◆ Problem statement ◆
The records follow. Retype them without a single change.

◆ Records to use ◆
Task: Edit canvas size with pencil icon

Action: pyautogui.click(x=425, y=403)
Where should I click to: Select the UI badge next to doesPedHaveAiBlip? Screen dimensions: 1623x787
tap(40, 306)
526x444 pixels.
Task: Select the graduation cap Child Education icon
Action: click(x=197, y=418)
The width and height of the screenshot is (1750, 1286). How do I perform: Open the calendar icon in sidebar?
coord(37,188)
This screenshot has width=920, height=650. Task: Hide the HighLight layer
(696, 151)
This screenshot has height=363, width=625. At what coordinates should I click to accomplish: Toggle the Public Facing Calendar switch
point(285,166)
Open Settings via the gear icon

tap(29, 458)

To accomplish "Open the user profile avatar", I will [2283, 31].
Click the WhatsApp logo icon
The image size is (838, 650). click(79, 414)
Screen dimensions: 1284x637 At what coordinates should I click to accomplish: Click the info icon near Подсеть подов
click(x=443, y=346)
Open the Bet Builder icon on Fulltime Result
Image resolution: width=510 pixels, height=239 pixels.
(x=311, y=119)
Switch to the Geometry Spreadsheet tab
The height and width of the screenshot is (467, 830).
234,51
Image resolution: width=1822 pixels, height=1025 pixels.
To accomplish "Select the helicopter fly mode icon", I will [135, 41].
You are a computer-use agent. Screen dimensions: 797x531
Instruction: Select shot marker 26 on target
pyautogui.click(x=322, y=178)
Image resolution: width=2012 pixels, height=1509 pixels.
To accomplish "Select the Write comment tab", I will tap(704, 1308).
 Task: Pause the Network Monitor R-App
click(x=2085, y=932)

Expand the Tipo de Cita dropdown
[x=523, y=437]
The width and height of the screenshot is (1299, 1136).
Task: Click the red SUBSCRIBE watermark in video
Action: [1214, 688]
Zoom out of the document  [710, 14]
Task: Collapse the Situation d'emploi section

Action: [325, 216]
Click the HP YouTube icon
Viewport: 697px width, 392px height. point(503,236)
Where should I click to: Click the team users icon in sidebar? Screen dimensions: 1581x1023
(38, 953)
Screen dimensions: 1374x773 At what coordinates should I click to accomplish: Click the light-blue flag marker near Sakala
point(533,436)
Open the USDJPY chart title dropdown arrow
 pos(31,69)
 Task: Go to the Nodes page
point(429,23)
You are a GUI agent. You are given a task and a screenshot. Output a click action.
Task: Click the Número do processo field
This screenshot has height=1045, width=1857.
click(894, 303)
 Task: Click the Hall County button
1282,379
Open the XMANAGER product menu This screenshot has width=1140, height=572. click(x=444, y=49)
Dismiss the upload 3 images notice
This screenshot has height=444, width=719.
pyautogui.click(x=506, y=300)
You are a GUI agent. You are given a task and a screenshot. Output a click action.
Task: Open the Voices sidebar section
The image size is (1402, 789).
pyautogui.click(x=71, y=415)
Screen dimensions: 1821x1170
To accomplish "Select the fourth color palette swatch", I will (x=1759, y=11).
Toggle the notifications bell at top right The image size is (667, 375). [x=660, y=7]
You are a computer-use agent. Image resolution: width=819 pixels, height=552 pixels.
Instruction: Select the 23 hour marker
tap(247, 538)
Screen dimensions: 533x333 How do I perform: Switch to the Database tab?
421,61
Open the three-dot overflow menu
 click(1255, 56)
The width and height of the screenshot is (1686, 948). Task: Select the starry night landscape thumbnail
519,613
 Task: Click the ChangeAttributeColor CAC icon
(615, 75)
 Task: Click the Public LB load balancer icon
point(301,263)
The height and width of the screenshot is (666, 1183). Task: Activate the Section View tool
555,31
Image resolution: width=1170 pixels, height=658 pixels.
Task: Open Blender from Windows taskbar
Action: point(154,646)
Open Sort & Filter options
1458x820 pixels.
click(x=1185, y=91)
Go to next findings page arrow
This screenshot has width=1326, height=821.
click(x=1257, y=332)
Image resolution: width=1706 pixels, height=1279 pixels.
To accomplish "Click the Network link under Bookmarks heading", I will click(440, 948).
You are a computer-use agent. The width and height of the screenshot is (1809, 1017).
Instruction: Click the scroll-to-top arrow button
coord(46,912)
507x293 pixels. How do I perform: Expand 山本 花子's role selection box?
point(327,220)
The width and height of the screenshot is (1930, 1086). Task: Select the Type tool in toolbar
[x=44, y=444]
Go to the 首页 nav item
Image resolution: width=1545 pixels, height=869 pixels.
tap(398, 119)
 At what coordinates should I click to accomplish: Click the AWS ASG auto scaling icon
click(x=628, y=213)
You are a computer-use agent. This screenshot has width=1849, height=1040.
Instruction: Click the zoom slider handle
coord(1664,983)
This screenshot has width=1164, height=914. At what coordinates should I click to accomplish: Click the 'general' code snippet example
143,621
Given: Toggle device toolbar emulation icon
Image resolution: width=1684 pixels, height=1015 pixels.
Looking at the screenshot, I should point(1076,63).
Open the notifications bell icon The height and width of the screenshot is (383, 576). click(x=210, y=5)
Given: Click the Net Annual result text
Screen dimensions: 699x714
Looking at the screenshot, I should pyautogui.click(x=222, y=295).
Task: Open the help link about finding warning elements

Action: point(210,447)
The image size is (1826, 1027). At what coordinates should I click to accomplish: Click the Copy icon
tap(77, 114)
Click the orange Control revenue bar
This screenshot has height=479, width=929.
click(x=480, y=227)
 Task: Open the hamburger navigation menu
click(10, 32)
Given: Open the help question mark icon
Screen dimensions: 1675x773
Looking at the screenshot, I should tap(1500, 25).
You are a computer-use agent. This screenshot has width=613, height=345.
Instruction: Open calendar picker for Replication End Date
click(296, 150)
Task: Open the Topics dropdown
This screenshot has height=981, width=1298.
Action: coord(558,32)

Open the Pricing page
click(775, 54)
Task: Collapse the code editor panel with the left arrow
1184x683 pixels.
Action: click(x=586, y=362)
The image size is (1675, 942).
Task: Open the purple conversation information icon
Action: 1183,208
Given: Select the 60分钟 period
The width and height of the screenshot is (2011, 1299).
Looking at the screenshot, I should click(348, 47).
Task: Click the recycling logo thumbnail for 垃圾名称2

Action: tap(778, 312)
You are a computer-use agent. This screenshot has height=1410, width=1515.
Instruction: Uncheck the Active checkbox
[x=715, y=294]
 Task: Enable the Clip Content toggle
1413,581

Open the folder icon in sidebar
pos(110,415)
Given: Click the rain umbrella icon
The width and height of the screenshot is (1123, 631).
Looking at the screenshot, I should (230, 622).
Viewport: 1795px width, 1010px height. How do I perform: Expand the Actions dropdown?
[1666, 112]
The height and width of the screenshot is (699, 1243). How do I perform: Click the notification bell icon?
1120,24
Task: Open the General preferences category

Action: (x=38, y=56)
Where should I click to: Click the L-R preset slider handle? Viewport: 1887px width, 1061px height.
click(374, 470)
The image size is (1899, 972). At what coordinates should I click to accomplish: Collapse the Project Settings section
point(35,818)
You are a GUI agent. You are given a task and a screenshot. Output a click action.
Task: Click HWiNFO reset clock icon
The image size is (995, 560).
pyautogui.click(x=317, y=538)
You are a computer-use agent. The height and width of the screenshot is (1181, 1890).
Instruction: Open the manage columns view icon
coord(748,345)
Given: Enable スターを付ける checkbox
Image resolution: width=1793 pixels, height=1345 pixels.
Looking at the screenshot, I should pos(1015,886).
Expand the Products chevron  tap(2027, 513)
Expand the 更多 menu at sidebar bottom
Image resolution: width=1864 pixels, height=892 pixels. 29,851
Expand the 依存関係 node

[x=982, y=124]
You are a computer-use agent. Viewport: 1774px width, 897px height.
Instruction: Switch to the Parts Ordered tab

◆ Output for this exercise ◆
Task: Edit canvas size with pencil icon

Action: pyautogui.click(x=425, y=403)
Where should I click to: Select the UI badge next to doesPedHaveAiBlip? Screen dimensions: 1623x787
tap(40, 306)
526x444 pixels.
Task: Select the graduation cap Child Education icon
Action: click(x=197, y=418)
The width and height of the screenshot is (1750, 1286). How do I perform: Open the calendar icon in sidebar?
coord(37,188)
This screenshot has width=920, height=650. Task: Hide the HighLight layer
(696, 151)
This screenshot has height=363, width=625. At what coordinates should I click to accomplish: Toggle the Public Facing Calendar switch
point(285,166)
Open Settings via the gear icon

tap(29, 458)

To accomplish "Open the user profile avatar", I will [2283, 31].
Click the WhatsApp logo icon
The image size is (838, 650). click(79, 414)
Screen dimensions: 1284x637 At what coordinates should I click to accomplish: Click the info icon near Подсеть подов
click(x=443, y=346)
Open the Bet Builder icon on Fulltime Result
Image resolution: width=510 pixels, height=239 pixels.
(x=311, y=119)
Switch to the Geometry Spreadsheet tab
The height and width of the screenshot is (467, 830).
234,51
Image resolution: width=1822 pixels, height=1025 pixels.
To accomplish "Select the helicopter fly mode icon", I will [135, 41].
You are a computer-use agent. Screen dimensions: 797x531
Instruction: Select shot marker 26 on target
pyautogui.click(x=322, y=178)
Image resolution: width=2012 pixels, height=1509 pixels.
To accomplish "Select the Write comment tab", I will tap(704, 1308).
 Task: Pause the Network Monitor R-App
click(x=2085, y=932)

Expand the Tipo de Cita dropdown
[x=523, y=437]
The width and height of the screenshot is (1299, 1136).
Task: Click the red SUBSCRIBE watermark in video
Action: [1214, 688]
Zoom out of the document  [710, 14]
Task: Collapse the Situation d'emploi section

Action: [325, 216]
Click the HP YouTube icon
Viewport: 697px width, 392px height. point(503,236)
Where should I click to: Click the team users icon in sidebar? Screen dimensions: 1581x1023
(38, 953)
Screen dimensions: 1374x773 At what coordinates should I click to accomplish: Click the light-blue flag marker near Sakala
point(533,436)
Open the USDJPY chart title dropdown arrow
 pos(31,69)
 Task: Go to the Nodes page
point(429,23)
You are a GUI agent. You are given a task and a screenshot. Output a click action.
Task: Click the Número do processo field
This screenshot has height=1045, width=1857.
click(894, 303)
 Task: Click the Hall County button
1282,379
Open the XMANAGER product menu This screenshot has width=1140, height=572. click(x=444, y=49)
Dismiss the upload 3 images notice
This screenshot has height=444, width=719.
pyautogui.click(x=506, y=300)
You are a GUI agent. You are given a task and a screenshot. Output a click action.
Task: Open the Voices sidebar section
The image size is (1402, 789).
pyautogui.click(x=71, y=415)
Screen dimensions: 1821x1170
To accomplish "Select the fourth color palette swatch", I will (x=1759, y=11).
Toggle the notifications bell at top right The image size is (667, 375). [x=660, y=7]
You are a computer-use agent. Image resolution: width=819 pixels, height=552 pixels.
Instruction: Select the 23 hour marker
tap(247, 538)
Screen dimensions: 533x333 How do I perform: Switch to the Database tab?
421,61
Open the three-dot overflow menu
 click(1255, 56)
The width and height of the screenshot is (1686, 948). Task: Select the starry night landscape thumbnail
519,613
 Task: Click the ChangeAttributeColor CAC icon
(615, 75)
 Task: Click the Public LB load balancer icon
point(301,263)
The height and width of the screenshot is (666, 1183). Task: Activate the Section View tool
555,31
Image resolution: width=1170 pixels, height=658 pixels.
Task: Open Blender from Windows taskbar
Action: point(154,646)
Open Sort & Filter options
1458x820 pixels.
click(x=1185, y=91)
Go to next findings page arrow
This screenshot has width=1326, height=821.
click(x=1257, y=332)
Image resolution: width=1706 pixels, height=1279 pixels.
To accomplish "Click the Network link under Bookmarks heading", I will click(440, 948).
You are a computer-use agent. The width and height of the screenshot is (1809, 1017).
Instruction: Click the scroll-to-top arrow button
coord(46,912)
507x293 pixels. How do I perform: Expand 山本 花子's role selection box?
point(327,220)
The width and height of the screenshot is (1930, 1086). Task: Select the Type tool in toolbar
[x=44, y=444]
Go to the 首页 nav item
Image resolution: width=1545 pixels, height=869 pixels.
tap(398, 119)
 At what coordinates should I click to accomplish: Click the AWS ASG auto scaling icon
click(x=628, y=213)
You are a computer-use agent. This screenshot has width=1849, height=1040.
Instruction: Click the zoom slider handle
coord(1664,983)
This screenshot has width=1164, height=914. At what coordinates should I click to accomplish: Click the 'general' code snippet example
143,621
Given: Toggle device toolbar emulation icon
Image resolution: width=1684 pixels, height=1015 pixels.
Looking at the screenshot, I should point(1076,63).
Open the notifications bell icon The height and width of the screenshot is (383, 576). click(x=210, y=5)
Given: Click the Net Annual result text
Screen dimensions: 699x714
Looking at the screenshot, I should pyautogui.click(x=222, y=295).
Task: Open the help link about finding warning elements

Action: point(210,447)
The image size is (1826, 1027). At what coordinates should I click to accomplish: Click the Copy icon
tap(77, 114)
Click the orange Control revenue bar
This screenshot has height=479, width=929.
click(x=480, y=227)
 Task: Open the hamburger navigation menu
click(10, 32)
Given: Open the help question mark icon
Screen dimensions: 1675x773
Looking at the screenshot, I should tap(1500, 25).
You are a computer-use agent. This screenshot has width=613, height=345.
Instruction: Open calendar picker for Replication End Date
click(296, 150)
Task: Open the Topics dropdown
This screenshot has height=981, width=1298.
Action: coord(558,32)

Open the Pricing page
click(775, 54)
Task: Collapse the code editor panel with the left arrow
1184x683 pixels.
Action: click(x=586, y=362)
The image size is (1675, 942).
Task: Open the purple conversation information icon
Action: 1183,208
Given: Select the 60分钟 period
The width and height of the screenshot is (2011, 1299).
Looking at the screenshot, I should click(348, 47).
Task: Click the recycling logo thumbnail for 垃圾名称2

Action: tap(778, 312)
You are a computer-use agent. This screenshot has height=1410, width=1515.
Instruction: Uncheck the Active checkbox
[x=715, y=294]
 Task: Enable the Clip Content toggle
1413,581

Open the folder icon in sidebar
pos(110,415)
Given: Click the rain umbrella icon
The width and height of the screenshot is (1123, 631).
Looking at the screenshot, I should (230, 622).
Viewport: 1795px width, 1010px height. How do I perform: Expand the Actions dropdown?
[1666, 112]
The height and width of the screenshot is (699, 1243). How do I perform: Click the notification bell icon?
1120,24
Task: Open the General preferences category

Action: (x=38, y=56)
Where should I click to: Click the L-R preset slider handle? Viewport: 1887px width, 1061px height.
click(374, 470)
The image size is (1899, 972). At what coordinates should I click to accomplish: Collapse the Project Settings section
point(35,818)
You are a GUI agent. You are given a task and a screenshot. Output a click action.
Task: Click HWiNFO reset clock icon
The image size is (995, 560).
pyautogui.click(x=317, y=538)
You are a computer-use agent. The height and width of the screenshot is (1181, 1890).
Instruction: Open the manage columns view icon
coord(748,345)
Given: Enable スターを付ける checkbox
Image resolution: width=1793 pixels, height=1345 pixels.
Looking at the screenshot, I should pos(1015,886).
Expand the Products chevron  tap(2027, 513)
Expand the 更多 menu at sidebar bottom
Image resolution: width=1864 pixels, height=892 pixels. 29,851
Expand the 依存関係 node

[x=982, y=124]
You are a computer-use agent. Viewport: 1774px width, 897px height.
Instruction: Switch to the Parts Ordered tab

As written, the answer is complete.